When history looks back at Afghanistan’s recent decades of leadership, one image will forever symbolize Ashraf Ghani’s legacy: a sitting Afghan president walking into the military headquarters of Pakistan, not as an equal, but as a supplicant. In 2014, Ghani did the unthinkable for any head of state. He traveled to the heart of Pakistan’s military establishment, the GHQ in Rawalpindi, to plead with generals, not diplomats, not elected officials, but the same men who had long treated Afghanistan as a pawn in their strategic games. It was a moment of national disgrace disguised as diplomacy.
Ghani’s desperate outreach to the Pakistani army epitomized his government’s dependence and weakness. Instead of asserting Afghanistan’s sovereignty, he knelt before the very institution that armed and financed the Taliban insurgency, believing naive gestures could change Pakistan’s long-entrenched policies. That visit did not yield peace, respect, or stability, only deeper humiliation and further loss of Afghan lives as cross-border violence escalated.
Fast forward to the present day, and the contrast could not be starker. Whatever one thinks of the Taliban, they have demonstrated a spine where Ghani bent and broke. Following recent skirmishes on the Afghan-Pakistan border, the Taliban government achieved three significant diplomatic victories that Ghani never could.
First, they forced Pakistan, a nation long accustomed to dictating terms to Kabul, to engage in dialogue on neutral ground in Qatar, not in Islamabad or Rawalpindi. This was not a token meeting; it was a symbolic reversal of roles, compelling Pakistan to recognize Afghanistan’s new political reality.
Second, the Taliban compelled Qatar to amend its official declaration, removing references to the border, a term that has never been recognized by the Afghan people or by the Pashtuns living on both sides of the Durand Line. This was a subtle but powerful diplomatic win, reaffirming Afghanistan’s historical position that its territorial identity cannot be reduced to colonial demarcations.
Third, both sides agreed to continue diplomatic talks in a third country, Türkiye, further cementing Afghanistan’s ability to negotiate on equal footing and outside Pakistan’s shadow.
These achievements, while still in their early stages, underscore a fundamental truth: Afghanistan commands respect only when it acts like a sovereign nation, not a client state. Under Ghani, the Afghan presidency was a puppet theater run by foreign donors and manipulated by Pakistani generals. Under the Taliban, for the first time in decades, Pakistan has found itself compelled to answer, not dictate.
Ashraf Ghani’s government spent years begging for legitimacy abroad while losing it at home.

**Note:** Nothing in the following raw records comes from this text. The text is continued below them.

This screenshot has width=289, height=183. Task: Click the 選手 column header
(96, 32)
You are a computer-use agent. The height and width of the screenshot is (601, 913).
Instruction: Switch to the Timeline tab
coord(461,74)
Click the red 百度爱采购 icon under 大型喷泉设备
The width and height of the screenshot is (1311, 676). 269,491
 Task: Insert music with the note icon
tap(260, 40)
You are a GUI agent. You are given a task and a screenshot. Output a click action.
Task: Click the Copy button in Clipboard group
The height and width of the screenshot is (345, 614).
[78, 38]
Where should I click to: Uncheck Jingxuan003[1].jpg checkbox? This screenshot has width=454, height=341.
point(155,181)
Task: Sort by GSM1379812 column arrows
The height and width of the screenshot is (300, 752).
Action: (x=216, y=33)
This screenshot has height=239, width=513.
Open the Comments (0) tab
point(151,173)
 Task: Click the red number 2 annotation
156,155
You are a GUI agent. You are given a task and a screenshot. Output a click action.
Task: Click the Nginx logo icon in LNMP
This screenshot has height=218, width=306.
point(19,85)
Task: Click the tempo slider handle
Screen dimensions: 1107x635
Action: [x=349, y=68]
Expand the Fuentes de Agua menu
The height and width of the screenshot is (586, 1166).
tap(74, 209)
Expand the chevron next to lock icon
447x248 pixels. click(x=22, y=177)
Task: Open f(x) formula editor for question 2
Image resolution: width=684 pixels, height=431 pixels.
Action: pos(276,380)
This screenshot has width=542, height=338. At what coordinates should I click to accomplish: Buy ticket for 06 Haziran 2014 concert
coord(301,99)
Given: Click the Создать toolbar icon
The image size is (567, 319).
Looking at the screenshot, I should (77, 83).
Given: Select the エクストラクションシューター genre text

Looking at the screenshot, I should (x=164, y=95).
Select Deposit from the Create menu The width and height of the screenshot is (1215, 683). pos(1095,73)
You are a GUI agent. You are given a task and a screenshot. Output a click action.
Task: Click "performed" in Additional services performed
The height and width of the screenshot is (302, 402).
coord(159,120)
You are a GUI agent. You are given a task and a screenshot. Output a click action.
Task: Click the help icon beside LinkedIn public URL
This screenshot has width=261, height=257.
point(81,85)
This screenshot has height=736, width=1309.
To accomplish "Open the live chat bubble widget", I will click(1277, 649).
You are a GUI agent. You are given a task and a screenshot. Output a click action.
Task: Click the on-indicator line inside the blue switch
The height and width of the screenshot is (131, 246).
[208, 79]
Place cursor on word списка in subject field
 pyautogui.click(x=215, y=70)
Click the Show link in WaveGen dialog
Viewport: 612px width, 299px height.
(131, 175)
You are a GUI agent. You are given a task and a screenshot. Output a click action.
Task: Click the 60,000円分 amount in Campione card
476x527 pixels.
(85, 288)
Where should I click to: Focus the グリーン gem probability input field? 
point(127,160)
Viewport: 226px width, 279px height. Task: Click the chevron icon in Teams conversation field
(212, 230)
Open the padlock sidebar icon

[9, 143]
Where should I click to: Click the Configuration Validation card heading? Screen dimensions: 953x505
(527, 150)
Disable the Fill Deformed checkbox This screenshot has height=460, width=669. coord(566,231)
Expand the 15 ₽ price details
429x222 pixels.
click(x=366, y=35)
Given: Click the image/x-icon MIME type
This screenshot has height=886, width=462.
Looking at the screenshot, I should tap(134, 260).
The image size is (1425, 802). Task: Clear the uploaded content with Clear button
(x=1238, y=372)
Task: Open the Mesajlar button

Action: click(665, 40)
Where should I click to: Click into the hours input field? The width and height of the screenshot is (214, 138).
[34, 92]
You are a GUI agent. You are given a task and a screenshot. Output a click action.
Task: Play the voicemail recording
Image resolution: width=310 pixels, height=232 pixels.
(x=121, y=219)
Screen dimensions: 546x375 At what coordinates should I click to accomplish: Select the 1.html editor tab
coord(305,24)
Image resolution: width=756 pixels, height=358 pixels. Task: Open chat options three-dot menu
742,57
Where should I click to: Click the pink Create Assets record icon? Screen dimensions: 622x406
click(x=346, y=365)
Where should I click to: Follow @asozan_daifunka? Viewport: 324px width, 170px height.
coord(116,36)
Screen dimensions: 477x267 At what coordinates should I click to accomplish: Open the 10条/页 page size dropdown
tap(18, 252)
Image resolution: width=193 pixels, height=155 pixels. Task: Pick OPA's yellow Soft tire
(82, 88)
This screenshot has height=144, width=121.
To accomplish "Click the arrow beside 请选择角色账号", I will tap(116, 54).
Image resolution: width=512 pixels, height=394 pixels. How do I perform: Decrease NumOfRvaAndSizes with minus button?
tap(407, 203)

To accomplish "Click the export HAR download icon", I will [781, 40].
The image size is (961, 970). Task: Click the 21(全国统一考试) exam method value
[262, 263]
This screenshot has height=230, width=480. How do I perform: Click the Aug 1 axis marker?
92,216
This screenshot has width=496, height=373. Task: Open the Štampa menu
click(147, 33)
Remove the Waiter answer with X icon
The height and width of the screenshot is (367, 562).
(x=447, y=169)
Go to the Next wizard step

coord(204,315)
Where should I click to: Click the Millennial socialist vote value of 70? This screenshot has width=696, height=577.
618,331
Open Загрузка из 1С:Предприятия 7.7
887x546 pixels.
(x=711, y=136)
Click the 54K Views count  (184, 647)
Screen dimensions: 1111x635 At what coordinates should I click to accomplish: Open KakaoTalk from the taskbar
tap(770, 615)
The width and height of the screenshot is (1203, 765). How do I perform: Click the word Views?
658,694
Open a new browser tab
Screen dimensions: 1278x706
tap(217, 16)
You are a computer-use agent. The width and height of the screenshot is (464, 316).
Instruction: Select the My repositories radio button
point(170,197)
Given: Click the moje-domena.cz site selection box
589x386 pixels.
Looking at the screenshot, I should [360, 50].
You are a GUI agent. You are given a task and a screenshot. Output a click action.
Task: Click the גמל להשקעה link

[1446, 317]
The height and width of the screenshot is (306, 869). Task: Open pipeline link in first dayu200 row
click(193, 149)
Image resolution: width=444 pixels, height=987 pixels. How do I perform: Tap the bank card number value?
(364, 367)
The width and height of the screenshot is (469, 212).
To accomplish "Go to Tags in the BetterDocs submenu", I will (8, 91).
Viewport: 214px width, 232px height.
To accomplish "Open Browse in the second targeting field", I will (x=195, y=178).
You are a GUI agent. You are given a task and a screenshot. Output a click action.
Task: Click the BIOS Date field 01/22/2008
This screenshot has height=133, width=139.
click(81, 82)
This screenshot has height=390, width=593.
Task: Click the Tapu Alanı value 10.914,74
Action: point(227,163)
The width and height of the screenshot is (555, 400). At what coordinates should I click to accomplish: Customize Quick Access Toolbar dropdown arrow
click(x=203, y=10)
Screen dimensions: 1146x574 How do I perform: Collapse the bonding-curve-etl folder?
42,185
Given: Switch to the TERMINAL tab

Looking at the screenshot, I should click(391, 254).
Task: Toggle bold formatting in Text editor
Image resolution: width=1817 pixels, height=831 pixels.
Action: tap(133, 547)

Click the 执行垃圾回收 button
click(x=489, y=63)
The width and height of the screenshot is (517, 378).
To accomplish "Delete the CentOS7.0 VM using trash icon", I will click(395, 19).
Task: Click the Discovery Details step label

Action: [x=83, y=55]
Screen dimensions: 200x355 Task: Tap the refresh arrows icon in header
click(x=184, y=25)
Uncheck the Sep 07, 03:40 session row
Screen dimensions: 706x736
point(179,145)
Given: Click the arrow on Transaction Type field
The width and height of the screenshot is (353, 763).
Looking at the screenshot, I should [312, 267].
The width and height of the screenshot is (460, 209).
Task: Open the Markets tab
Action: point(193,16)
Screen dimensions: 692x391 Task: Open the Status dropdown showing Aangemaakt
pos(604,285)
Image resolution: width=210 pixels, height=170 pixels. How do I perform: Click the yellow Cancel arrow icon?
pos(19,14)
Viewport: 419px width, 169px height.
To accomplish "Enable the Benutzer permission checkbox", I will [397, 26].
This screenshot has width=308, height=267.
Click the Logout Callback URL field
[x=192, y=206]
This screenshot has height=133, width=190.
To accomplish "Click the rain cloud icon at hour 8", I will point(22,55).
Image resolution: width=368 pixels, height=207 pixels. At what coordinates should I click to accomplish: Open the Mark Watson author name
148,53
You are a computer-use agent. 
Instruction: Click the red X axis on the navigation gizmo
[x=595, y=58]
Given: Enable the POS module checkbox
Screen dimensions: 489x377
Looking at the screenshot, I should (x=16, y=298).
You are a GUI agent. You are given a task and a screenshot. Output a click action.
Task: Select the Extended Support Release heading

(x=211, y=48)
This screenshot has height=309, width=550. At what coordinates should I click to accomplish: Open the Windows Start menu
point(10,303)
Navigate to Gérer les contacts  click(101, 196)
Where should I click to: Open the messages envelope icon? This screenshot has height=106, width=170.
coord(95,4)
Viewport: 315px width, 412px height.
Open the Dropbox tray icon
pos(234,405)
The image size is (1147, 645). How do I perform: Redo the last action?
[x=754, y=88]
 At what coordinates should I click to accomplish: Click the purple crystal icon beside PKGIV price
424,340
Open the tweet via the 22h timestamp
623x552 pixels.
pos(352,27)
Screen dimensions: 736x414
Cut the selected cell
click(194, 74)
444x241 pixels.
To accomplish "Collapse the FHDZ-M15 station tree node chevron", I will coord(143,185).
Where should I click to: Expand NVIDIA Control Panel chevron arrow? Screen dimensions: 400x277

The Taliban, by contrast, have leveraged national pride and strategic pressure to secure diplomatic recognition abroad while maintaining internal authority. One can debate their ideology and governance, but their approach to Pakistan reflects a long-missing Afghan confidence — a readiness to meet adversaries as equals rather than inferiors.
In the end, history will judge Ashraf Ghani not as a reformer or intellectual, but as the man who carried Afghanistan’s dignity to Rawalpindi and left it there. The Taliban, for all their flaws, have at least picked it up again.